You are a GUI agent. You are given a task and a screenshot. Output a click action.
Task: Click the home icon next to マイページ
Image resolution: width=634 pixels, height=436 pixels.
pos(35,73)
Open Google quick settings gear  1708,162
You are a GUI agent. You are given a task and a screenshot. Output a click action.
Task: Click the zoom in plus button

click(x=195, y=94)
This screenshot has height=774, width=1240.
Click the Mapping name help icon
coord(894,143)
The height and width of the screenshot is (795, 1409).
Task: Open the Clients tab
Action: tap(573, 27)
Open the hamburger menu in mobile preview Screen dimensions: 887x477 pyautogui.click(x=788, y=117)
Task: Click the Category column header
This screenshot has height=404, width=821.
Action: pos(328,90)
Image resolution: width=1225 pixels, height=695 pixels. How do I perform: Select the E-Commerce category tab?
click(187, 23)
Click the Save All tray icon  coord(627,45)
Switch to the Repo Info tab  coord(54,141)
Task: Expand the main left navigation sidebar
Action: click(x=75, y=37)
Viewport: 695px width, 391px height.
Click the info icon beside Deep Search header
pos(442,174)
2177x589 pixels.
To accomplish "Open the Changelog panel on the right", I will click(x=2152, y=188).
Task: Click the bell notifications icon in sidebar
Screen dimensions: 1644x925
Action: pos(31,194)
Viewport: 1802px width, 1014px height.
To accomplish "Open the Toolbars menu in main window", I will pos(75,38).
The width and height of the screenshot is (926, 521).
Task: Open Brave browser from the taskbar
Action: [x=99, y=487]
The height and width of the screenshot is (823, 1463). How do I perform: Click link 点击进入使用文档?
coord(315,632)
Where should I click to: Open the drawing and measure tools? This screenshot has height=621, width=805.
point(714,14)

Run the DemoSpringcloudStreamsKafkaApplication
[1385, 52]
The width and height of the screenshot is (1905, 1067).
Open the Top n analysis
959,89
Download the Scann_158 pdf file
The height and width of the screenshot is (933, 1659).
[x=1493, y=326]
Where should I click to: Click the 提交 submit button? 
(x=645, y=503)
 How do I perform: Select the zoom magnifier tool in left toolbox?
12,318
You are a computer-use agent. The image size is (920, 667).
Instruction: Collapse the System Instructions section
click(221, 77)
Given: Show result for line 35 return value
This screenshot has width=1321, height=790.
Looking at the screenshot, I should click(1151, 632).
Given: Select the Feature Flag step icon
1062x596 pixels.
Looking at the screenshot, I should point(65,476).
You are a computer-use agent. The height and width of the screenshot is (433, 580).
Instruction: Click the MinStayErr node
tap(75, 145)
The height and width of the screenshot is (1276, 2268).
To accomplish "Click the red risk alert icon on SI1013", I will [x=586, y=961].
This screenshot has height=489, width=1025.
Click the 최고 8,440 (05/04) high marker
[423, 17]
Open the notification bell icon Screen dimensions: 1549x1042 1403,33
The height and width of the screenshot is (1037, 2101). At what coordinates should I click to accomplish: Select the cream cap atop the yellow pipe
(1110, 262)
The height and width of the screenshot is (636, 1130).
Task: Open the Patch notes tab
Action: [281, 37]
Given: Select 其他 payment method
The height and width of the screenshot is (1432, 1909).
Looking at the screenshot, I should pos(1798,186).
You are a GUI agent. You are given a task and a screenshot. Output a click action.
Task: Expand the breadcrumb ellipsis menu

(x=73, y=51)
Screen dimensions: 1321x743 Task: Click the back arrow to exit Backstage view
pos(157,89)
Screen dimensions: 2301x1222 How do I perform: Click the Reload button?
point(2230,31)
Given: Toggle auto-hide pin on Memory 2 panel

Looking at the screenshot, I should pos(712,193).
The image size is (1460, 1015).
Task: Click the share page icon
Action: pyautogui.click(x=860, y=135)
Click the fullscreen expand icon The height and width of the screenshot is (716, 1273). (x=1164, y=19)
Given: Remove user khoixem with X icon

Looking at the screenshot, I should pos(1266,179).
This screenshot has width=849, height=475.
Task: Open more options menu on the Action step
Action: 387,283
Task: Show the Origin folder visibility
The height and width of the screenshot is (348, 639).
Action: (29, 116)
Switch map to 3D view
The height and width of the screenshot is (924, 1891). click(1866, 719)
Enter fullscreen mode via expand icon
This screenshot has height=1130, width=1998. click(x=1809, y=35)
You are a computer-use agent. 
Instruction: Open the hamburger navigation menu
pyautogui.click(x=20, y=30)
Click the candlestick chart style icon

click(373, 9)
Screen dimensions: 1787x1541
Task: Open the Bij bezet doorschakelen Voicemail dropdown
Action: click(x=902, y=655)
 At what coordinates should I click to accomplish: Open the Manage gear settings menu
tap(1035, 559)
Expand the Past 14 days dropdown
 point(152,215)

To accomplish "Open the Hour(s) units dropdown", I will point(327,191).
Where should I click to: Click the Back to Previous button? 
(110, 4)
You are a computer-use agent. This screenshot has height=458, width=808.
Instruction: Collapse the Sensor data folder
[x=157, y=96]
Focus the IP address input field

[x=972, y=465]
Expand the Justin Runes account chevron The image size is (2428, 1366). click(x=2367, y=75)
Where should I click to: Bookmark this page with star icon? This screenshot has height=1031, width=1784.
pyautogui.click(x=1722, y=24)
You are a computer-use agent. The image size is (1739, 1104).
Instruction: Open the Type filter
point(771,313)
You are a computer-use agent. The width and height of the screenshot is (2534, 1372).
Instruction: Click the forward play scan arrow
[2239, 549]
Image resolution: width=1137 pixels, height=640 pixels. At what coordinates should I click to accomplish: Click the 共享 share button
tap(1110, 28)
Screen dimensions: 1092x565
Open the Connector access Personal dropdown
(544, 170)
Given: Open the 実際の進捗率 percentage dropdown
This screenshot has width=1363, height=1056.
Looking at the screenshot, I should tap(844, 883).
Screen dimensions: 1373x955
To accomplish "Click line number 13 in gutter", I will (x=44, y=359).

Goal of the exercise.
Please output all of the entries without changing a single character.

Reply.
You are a GUI agent. You are given a task and a screenshot. Output a click action.
Task: Click the home icon next to マイページ
Image resolution: width=634 pixels, height=436 pixels.
pos(35,73)
Open Google quick settings gear  1708,162
You are a GUI agent. You are given a task and a screenshot. Output a click action.
Task: Click the zoom in plus button

click(x=195, y=94)
This screenshot has height=774, width=1240.
Click the Mapping name help icon
coord(894,143)
The height and width of the screenshot is (795, 1409).
Task: Open the Clients tab
Action: tap(573, 27)
Open the hamburger menu in mobile preview Screen dimensions: 887x477 pyautogui.click(x=788, y=117)
Task: Click the Category column header
This screenshot has height=404, width=821.
Action: pos(328,90)
Image resolution: width=1225 pixels, height=695 pixels. How do I perform: Select the E-Commerce category tab?
click(187, 23)
Click the Save All tray icon  coord(627,45)
Switch to the Repo Info tab  coord(54,141)
Task: Expand the main left navigation sidebar
Action: click(x=75, y=37)
Viewport: 695px width, 391px height.
Click the info icon beside Deep Search header
pos(442,174)
2177x589 pixels.
To accomplish "Open the Changelog panel on the right", I will click(x=2152, y=188).
Task: Click the bell notifications icon in sidebar
Screen dimensions: 1644x925
Action: pos(31,194)
Viewport: 1802px width, 1014px height.
To accomplish "Open the Toolbars menu in main window", I will pos(75,38).
The width and height of the screenshot is (926, 521).
Task: Open Brave browser from the taskbar
Action: [x=99, y=487]
The height and width of the screenshot is (823, 1463). How do I perform: Click link 点击进入使用文档?
coord(315,632)
Where should I click to: Open the drawing and measure tools? This screenshot has height=621, width=805.
point(714,14)

Run the DemoSpringcloudStreamsKafkaApplication
[1385, 52]
The width and height of the screenshot is (1905, 1067).
Open the Top n analysis
959,89
Download the Scann_158 pdf file
The height and width of the screenshot is (933, 1659).
[x=1493, y=326]
Where should I click to: Click the 提交 submit button? 
(x=645, y=503)
 How do I perform: Select the zoom magnifier tool in left toolbox?
12,318
You are a computer-use agent. The image size is (920, 667).
Instruction: Collapse the System Instructions section
click(221, 77)
Given: Show result for line 35 return value
This screenshot has width=1321, height=790.
Looking at the screenshot, I should click(1151, 632).
Given: Select the Feature Flag step icon
1062x596 pixels.
Looking at the screenshot, I should point(65,476).
You are a computer-use agent. The height and width of the screenshot is (433, 580).
Instruction: Click the MinStayErr node
tap(75, 145)
The height and width of the screenshot is (1276, 2268).
To accomplish "Click the red risk alert icon on SI1013", I will [x=586, y=961].
This screenshot has height=489, width=1025.
Click the 최고 8,440 (05/04) high marker
[423, 17]
Open the notification bell icon Screen dimensions: 1549x1042 1403,33
The height and width of the screenshot is (1037, 2101). At what coordinates should I click to accomplish: Select the cream cap atop the yellow pipe
(1110, 262)
The height and width of the screenshot is (636, 1130).
Task: Open the Patch notes tab
Action: [281, 37]
Given: Select 其他 payment method
The height and width of the screenshot is (1432, 1909).
Looking at the screenshot, I should pos(1798,186).
You are a GUI agent. You are given a task and a screenshot. Output a click action.
Task: Expand the breadcrumb ellipsis menu

(x=73, y=51)
Screen dimensions: 1321x743 Task: Click the back arrow to exit Backstage view
pos(157,89)
Screen dimensions: 2301x1222 How do I perform: Click the Reload button?
point(2230,31)
Given: Toggle auto-hide pin on Memory 2 panel

Looking at the screenshot, I should pos(712,193).
The image size is (1460, 1015).
Task: Click the share page icon
Action: pyautogui.click(x=860, y=135)
Click the fullscreen expand icon The height and width of the screenshot is (716, 1273). (x=1164, y=19)
Given: Remove user khoixem with X icon

Looking at the screenshot, I should pos(1266,179).
This screenshot has width=849, height=475.
Task: Open more options menu on the Action step
Action: 387,283
Task: Show the Origin folder visibility
The height and width of the screenshot is (348, 639).
Action: (29, 116)
Switch map to 3D view
The height and width of the screenshot is (924, 1891). click(1866, 719)
Enter fullscreen mode via expand icon
This screenshot has height=1130, width=1998. click(x=1809, y=35)
You are a computer-use agent. 
Instruction: Open the hamburger navigation menu
pyautogui.click(x=20, y=30)
Click the candlestick chart style icon

click(373, 9)
Screen dimensions: 1787x1541
Task: Open the Bij bezet doorschakelen Voicemail dropdown
Action: click(x=902, y=655)
 At what coordinates should I click to accomplish: Open the Manage gear settings menu
tap(1035, 559)
Expand the Past 14 days dropdown
 point(152,215)

To accomplish "Open the Hour(s) units dropdown", I will point(327,191).
Where should I click to: Click the Back to Previous button? 
(110, 4)
You are a computer-use agent. This screenshot has height=458, width=808.
Instruction: Collapse the Sensor data folder
[x=157, y=96]
Focus the IP address input field

[x=972, y=465]
Expand the Justin Runes account chevron The image size is (2428, 1366). click(x=2367, y=75)
Where should I click to: Bookmark this page with star icon? This screenshot has height=1031, width=1784.
pyautogui.click(x=1722, y=24)
You are a computer-use agent. The image size is (1739, 1104).
Instruction: Open the Type filter
point(771,313)
You are a computer-use agent. The width and height of the screenshot is (2534, 1372).
Instruction: Click the forward play scan arrow
[2239, 549]
Image resolution: width=1137 pixels, height=640 pixels. At what coordinates should I click to accomplish: Click the 共享 share button
tap(1110, 28)
Screen dimensions: 1092x565
Open the Connector access Personal dropdown
(544, 170)
Given: Open the 実際の進捗率 percentage dropdown
This screenshot has width=1363, height=1056.
Looking at the screenshot, I should tap(844, 883).
Screen dimensions: 1373x955
To accomplish "Click line number 13 in gutter", I will (x=44, y=359).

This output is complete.